US4213181AExpiredUtility

Energy dissipation circuit for electromagnetic injection

68
Assignee: BENDIX CORPPriority: Jun 22, 1978Filed: Jun 22, 1978Granted: Jul 15, 1980
Est. expiryJun 22, 1998(expired)· nominal 20-yr term from priority
Y02T10/40F02D 2041/2027F02D 2041/228F02D 2200/0406F02D 2200/703F02D 41/20F02P 5/1502F02D 41/266
68
PatentIndex Score
23
Cited by
11
References
10
Claims

Abstract

An electronic control unit for regulating the air/fuel ratio of an internal combustion engine is disclosed. The electronic control unit includes an injector driver circuit which regulates the timing of the opening and closing operations of a plurality of electromagnetic solenoid injectors which input fuel to the engine. The injector driver circuit controls the injection with a pulse width modulated signal to supply an amount of fuel calculated from the operating parameters of the engine. The injector driver circuit is further provided with an energy dissipation circuit to assist in the rapid de-energization of the solenoid injectors. The energy dissipation circuit drains the energy stored in the rapidly collapsing magnetic field of a de-energized injector through a power device whose energy dissipation is controlled by the breakdown voltage of a Zener diode connected to the control terminal of the power device. The power device provides a variable conductance which dissipates an amount of energy proportional to the gain of the device times the amount of energy dissipated through the Zener diode.
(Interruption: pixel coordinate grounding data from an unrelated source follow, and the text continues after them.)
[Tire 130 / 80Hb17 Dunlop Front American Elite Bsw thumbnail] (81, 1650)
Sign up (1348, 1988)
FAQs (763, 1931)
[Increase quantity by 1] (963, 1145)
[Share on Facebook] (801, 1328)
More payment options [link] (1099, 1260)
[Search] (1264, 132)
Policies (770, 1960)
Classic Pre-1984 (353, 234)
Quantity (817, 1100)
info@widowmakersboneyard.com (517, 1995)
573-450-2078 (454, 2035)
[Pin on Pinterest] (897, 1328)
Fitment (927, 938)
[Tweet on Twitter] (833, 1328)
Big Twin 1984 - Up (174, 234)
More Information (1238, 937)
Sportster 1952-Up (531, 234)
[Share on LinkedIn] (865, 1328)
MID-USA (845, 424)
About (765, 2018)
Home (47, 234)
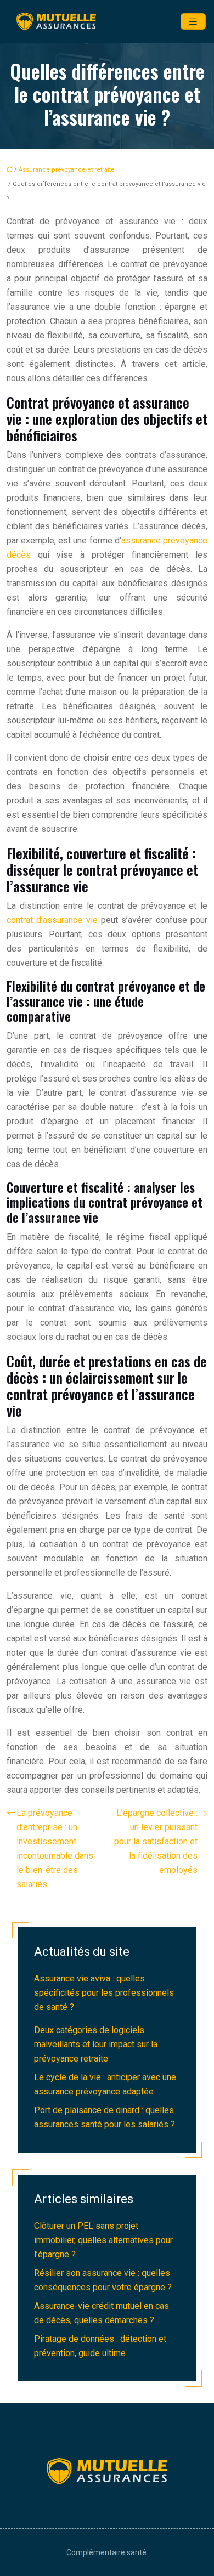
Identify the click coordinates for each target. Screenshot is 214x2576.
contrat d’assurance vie (52, 920)
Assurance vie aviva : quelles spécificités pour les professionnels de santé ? (104, 1992)
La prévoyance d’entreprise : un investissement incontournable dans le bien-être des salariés (54, 1848)
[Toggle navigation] (193, 21)
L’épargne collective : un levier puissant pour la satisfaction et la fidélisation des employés (156, 1841)
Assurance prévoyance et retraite (67, 169)
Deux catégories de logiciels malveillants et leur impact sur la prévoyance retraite (95, 2044)
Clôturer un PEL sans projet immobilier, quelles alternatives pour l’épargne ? (103, 2240)
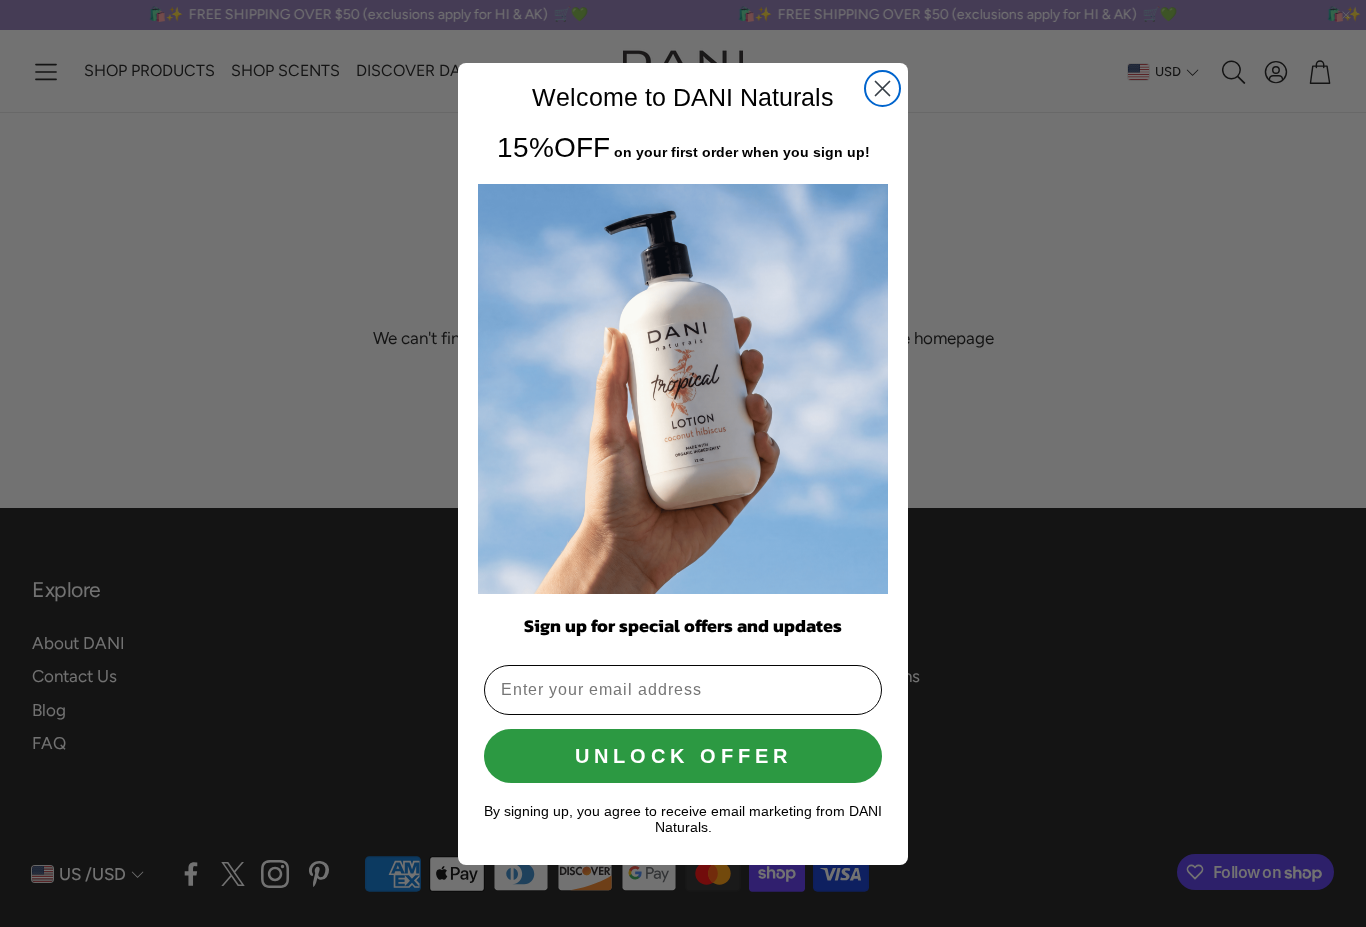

Preferably, the power device can be a final driver transistor used by the injector driver circuit to open and close the injectors.

Claims

exact text as granted — not AI-modified
What is claimed is: 
     
       1. An electronic fuel management system for regulating the air/fuel ratio of an internal combustion engine, said management system comprising: computational circuit means for calculating a fuel pulse signal whose duration is dependent upon at least one operational parameter of the internal combustion engine;   injector driver means, responsive to said fuel pulse signal from the computational circuit means, for opening and closing a plurality of solenoid operated injector valves with an injector driver signal having a leading and trailing edge; and   energy dissipation means for dissipating the energy stored in the inductance of said solenoids upon deenergization of the solenoids, wherein said energy dissipation speeds up one of the opening and closing of the valves at one of the leading and trailing edges of the injector driver signal, said energy dissipation means including:   an active power device, for dissipating said stored energy, whose conductance between its power terminals is controlled by a predetermined voltage connected to a control terminal of said power device, at least one of said power terminals electrically coupled to said inductance, wherein said predetermined voltage is generated by the collapsing field of said solenoids and causes the power device to dissipate the stored energy at a rate dependent upon the voltage and the gain of the active device.   
     
     
       2. An electronic fuel management system including an energy dissipation means as defined in claim 1 wherein: said predetermined voltage is the Zener breakdown voltage of a Zener diode connected to said control terminal.   
     
     
       3. An electronic fuel management system including an energy dissipation means as defined in claim 2 wherein: said power device is a NPN transistor with its collector connected to a current source and its emitter connected to an energization terminal of at least one of said solenoid injectors wherein said other terminal of the one injector is connected to ground.   
     
     
       4. An electronic fuel management system including an energy dissipation means as defined in claim 3 wherein: said Zener diode is connected to the base of the NPN transistor at its anode and has its cathode connected to ground.   
     
     
       5. An electronic fuel management system including an energy dissipation means as defined in claim 4 wherein: said injectors are divided into independently energized groups with each group having an associated power device and an associated Zener diode.   
     
     
       6. An electronic fuel management system including an energy dissipation means as defined in claim 5 wherein: the control terminals of each power device are connected to a single Zener diode that is the associated Zener diode for all the groups.   
     
     
       7. An electronic fuel management system including an energy dissipation means as defined in claim 6 wherein: each of said power devices has a blocking diode connected between its control terminal and said single Zener diode.   
     
     
       8. An electronic fuel management system including an energy dissipation means as defined in claim 7 wherein: said blocking diodes have their anode terminals connected to the control terminals of the associated transistors and their cathode terminals connected commonly at the anode of said Zener diode.   
     
     
       9. An electronic fuel management system including an energy dissipation means as defined in claim 8 wherein: said associated transistors further are included in said injector driver means as the final drive transistor of a driver amplifier used for opening and closing said injector valves with said injector driver signal.   
     
     
       10. An electronic fuel management system including an energy dissipation means as defined in claim 5 or 9 wherein: said injector groups include more than one injector per group and said energy dissipation means normalizes the timing of the deenergization of each group and normalizes the timing of the deenergization between different groups.